Photo courtesy WREC/WREG-TV
It may not be common knowledge, but most of the treasures stored away in the Lauderdale Library have been acquired through acquisitions and trades with the great museums of the world: the Smithsonian, the Bodleian Library at Oxford, the British Museum, even the Itta Bena Public Library and Information Center in Mississippi.
Occasionally, though, I confess that I venture out into the world, tucked away in the back seat of the Daimler-Benz, and mingle with the “real” people by going to what are called “estate sales” where I root through other people’s belongings in search of rare books, artwork, historical artifacts, and keys to their safe deposit boxes.
And so there I was this weekend, at an estate sale in — oh, let’s not give it away, shall we? — when I came across several photographs showing the staff of WREC-TV back in the 1950s and 1960s. This was before WREC (the call letters stood for the Wooten Radio Electric Corporation, in honor of the station’s founder, Hoyt B. Wooten) were changed to WREG. And come to think of it, I have no idea what the “G” now stands for.
But it doesn’t matter. You’re getting me off-track here.
Among those photos was this one, apparently from the mid-1960s, showing the on-air news team in their snappy orange and brown blazers. Wow, what colors! I guess they were trying to take advantage of all those giant console color TVs Memphians were buying in the early 1960s — you know, the ones where you’d have to rearrange all the furniture in your den to make room for them. And I thought I’d post the picture here, so everyone could remember their favorite newsman, sportscaster, or weatherman.
But — this being Memphis and all — it’s never that simple. There seems to be considerable confusion about who, exactly, some of these people are. Now I immediately recognized the two main anchors, if that’s the word they used back then, perched prominently in the middle of the front row: Russ Hodge and John Powell. But the identity of the others has caused strife, strain, and I fear even fisticuffs among the various local Facebook groups where I have also sent this photo.
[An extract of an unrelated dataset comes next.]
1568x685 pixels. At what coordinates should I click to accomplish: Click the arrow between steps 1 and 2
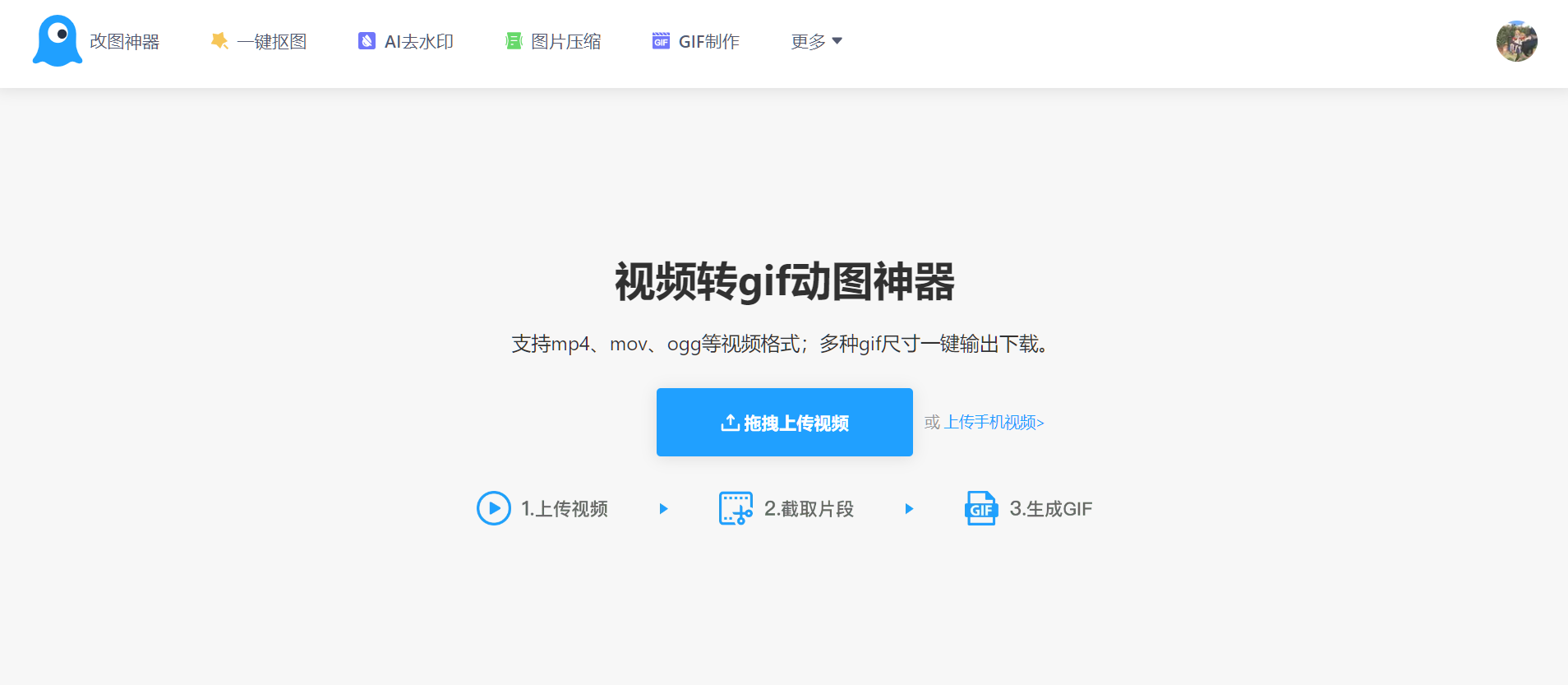point(664,509)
How could no one remember the names of the people they turned to daily for their news? Especially when, back then, you only had a choice of three, maybe four, channels? Well, one of my Facebook friends, whom I shall not identify here except to say that her name is Barbara Carson, summed up the problem neatly when she told me, “I just know they never smiled while giving the news; it was usually delivered in a dull, monotone way. But I was a kid, and I had no idea why they even had such a boring program on TV anyway. To me, The Flintstones were much more important.”
I guess it would have been easier to identify Fred and Barney and Betty and Wilma.
But a variety of people, including such Mid-South TV notables as Dave Brown (the one and only) and Pam Crittenden have matched some names with most of the faces, so here we go.
In the front row, from left to right, you have: Jim Hutchinson, Russ Hodge, John Powell, and Paul Dorman.
In the second row, from left to right: Harv Stegman, Jim Hipps, Don Moss, a so-far-unidentified gentleman, and Paul Barnett.
Standing in the back row are, left to right: Hank Lockhart, an unidentified woman, and Ron Arline.
Now I just want to point out a few things: 1) How can it be that nobody can remember the name of the only woman on the entire news team? 2) Some of these identifications are still being disputed, even as I write this. 3) What was the distinction between the orange blazers and the brown blazers? Did you have to work up to an orange blazer? And finally, 4) Even though we’ve come up with some names, most people still don’t have any memory of what these people actually did on-air. They remember the anchors, but as far as who did the sports, or who was the weatherman, not a clue.
Keep thinking, everyone. Maybe other names will come to you.